The Fuel Cell Hydrogen Unit (FCHU) is possibly the most exciting product to come on to the automotive market in many years. It offers improved power, reduced fuel costs and lower emissions. It is based on a very simple concept. For many years people have been trying to introduce hydrogen into automotive engines without any meaningful success. This has now changed.

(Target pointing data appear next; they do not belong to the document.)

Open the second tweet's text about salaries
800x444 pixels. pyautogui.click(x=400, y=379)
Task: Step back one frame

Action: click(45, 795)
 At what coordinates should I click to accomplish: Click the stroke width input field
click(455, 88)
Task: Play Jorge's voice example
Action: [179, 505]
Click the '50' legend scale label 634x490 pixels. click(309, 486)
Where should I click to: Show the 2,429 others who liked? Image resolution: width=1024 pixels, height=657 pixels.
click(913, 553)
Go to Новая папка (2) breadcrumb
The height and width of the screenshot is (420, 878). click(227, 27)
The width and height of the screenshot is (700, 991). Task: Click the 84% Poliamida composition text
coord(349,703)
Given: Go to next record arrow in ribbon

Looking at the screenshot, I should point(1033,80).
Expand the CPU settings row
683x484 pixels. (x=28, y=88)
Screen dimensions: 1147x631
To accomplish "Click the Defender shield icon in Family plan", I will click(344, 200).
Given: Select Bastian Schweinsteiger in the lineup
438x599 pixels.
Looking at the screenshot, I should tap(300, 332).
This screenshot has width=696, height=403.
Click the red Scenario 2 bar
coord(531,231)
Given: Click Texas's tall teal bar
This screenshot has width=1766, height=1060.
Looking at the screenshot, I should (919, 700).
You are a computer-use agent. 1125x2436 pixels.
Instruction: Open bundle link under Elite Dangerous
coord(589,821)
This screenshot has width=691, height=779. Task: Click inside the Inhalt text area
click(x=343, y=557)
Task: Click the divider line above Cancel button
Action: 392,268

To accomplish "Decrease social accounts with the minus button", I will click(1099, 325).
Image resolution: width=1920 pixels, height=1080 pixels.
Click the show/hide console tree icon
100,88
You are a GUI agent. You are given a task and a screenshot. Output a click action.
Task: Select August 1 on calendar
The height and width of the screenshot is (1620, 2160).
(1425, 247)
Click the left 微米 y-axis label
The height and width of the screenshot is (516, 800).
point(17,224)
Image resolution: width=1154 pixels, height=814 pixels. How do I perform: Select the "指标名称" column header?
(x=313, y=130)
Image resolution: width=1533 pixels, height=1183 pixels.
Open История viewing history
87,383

The FCHU is a small unit that is fitted to the vehicle and when an electric current flows, it produces a gas from water. This is a process known as electrolysis. The effect of this current on the water is to produce a hydrogen and oxygen gas (HHO) which is then introduced into the engine where it mixes with the fossil fuel and air as a fuel supplement. Petrol and diesel engines use only around 15-20% of the embedded energy in the fuel. HHO increases the efficiency of the engine. The by-product of the hydrogen-oxygen reaction is water which is produced in the form of steam.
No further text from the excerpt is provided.